** SOURCE EXTRACT follows **

Neil-Portfolio

Data Science Projects Portfolio

This project is maintained by neil996

Hey, I am Neil

A data enthusiast with more than 4 Years of I.T. experience in statistical analysis, IT Service Management and QA automation. This Portfolio presents different Projects which I undertook during my Post graduation in Data Analyst.

Contact Me @

Email Address : neilsahay996@gmail.com

Project 1:Factors-affecting-Covid-19

Data Pre-processing

  1. XGBoost
  2. Random Forest
  3. Multiple Linear Regression
  4. Decision Tree
  1. KNN(K-Nearest Neighbor)
  2. SVC(Support Vector Classification)

Project 2:Time series analysis

Analysis of different time series models on OverseasTrips and NewHouseRegistrations in Ireland. Th project makes use of different time series analysis models such as ARIMA, Naive, Simple Exponential Model, etc. Below is a short description of data set and how it is analyzed for a time series model.

OverseasTrips Dataset

image image

MODEL BUILDUP PHASE

  1. Simple Exponential Smoothing

Step 1: Analysis of Raw Data and creating train and test:

The first step involves converting the raw data to time series data and as we have a quarterly time series data, we assign the frequency as 4 along with start and end parameters to convert the raw data to quarterly time series data. Then the data is extracted for the first 2 columns and then using the window (time series object, start, end) command in R, we subset the data into training and test sub-sets.

Step 2: Applying the model using alpha parameters best suited for SES:

SES gives best results by using the smoothing parameter i.e. alpha between the range 0.1 and 0.2, thus we apply the first initial model with alpha as 0.2 and number of forecasts i.e. ‘h’ as 3, on the train time series data. On plotting the modelled data using the function autoplot(), as shown in Fig. 5.,it is observed that we get a flat line showing that present trend is not captured properly, thus we need to remove the trend and seasonality from the data to make it stationary.

Step 3: Removing Trend and Seasonality from data:

To remove trend and seasonality from the time series data, differencing is used which make the non-stationary data with trend and seasonality as stationary data without trends and seasonality. As there is no reasonable variance observed therefore Logarithmic transformation is not used. To get the number of differencing required ndiffs(time series object) is used which gives the output as 1 Therefore we make use of command diff() command, to make the train and test data stationary.

Step 4: Detecting the optimal values for alpha: To get the optimal value of the smoothing parameter to achieve the minimum RMSE is an essential task in the model buildup process. Therefore to get the optimal value of the alpha parameter, we implemented a function which creates a sequence from 0.01 to 0.99, with an increment by 0.1 and calculating the RMSE on each value consequently.

  1. Holt’s Exponential Smoothing Model Buildup

Step 1: Analysis and Creating train and test: As the process to convert the raw data to a quarterly time series data, is already achieved in the Simple Exponential Smoothing phase. Thus we move ahead with extracting data for the first 2 columns from the time series dataframe to a spate data frame and then using the window (time series object).

Step 2: Applying the model to get optimal beta values: Holt model is applied by using the function holt() passing the time series object along with alpha and beta parameters. For the initial model we don’t give any beta value as holt will assign a beta value which after doing the summary of the applied model we get the optimal value of beta as 0.0001, on which we can perform tuning by creating a sequence function which will increment till 0.5 and fitting each model with that specific beta value and obtaining the resulting RMSE, with the goal to achieve minimum RMSE, which comes out to be 0.0341 with RMSE as 547.

** End of SOURCE EXTRACT **
** PROVIDED MATERIAL follows **

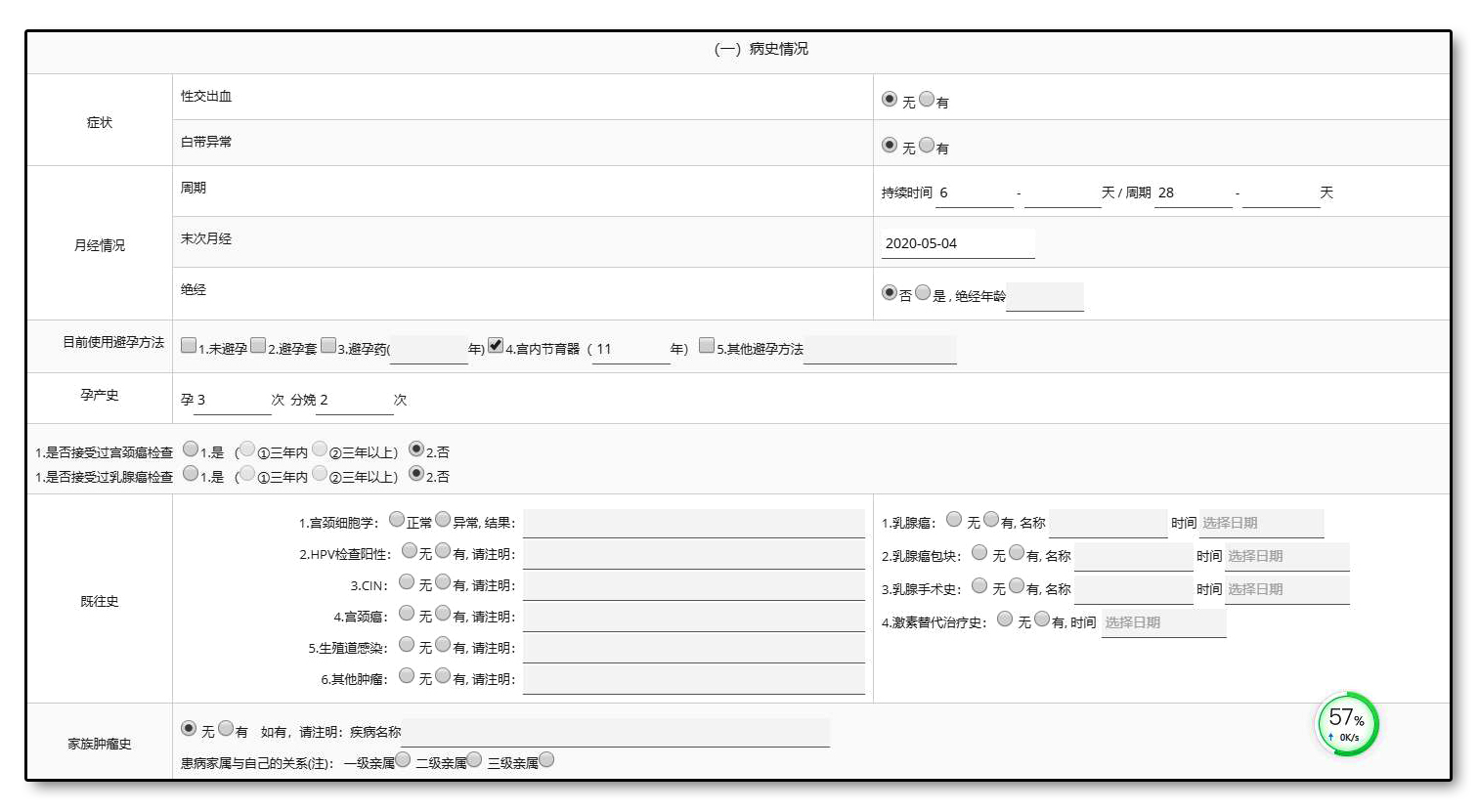Enable 5.其他避孕方法 checkbox
Screen dimensions: 1478x812
click(x=707, y=345)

** End of PROVIDED MATERIAL **

- WORK REQUEST
In the portfolio page above, what output does ndiffs() give for the number of differencing required?

- ANSWER BELOW
1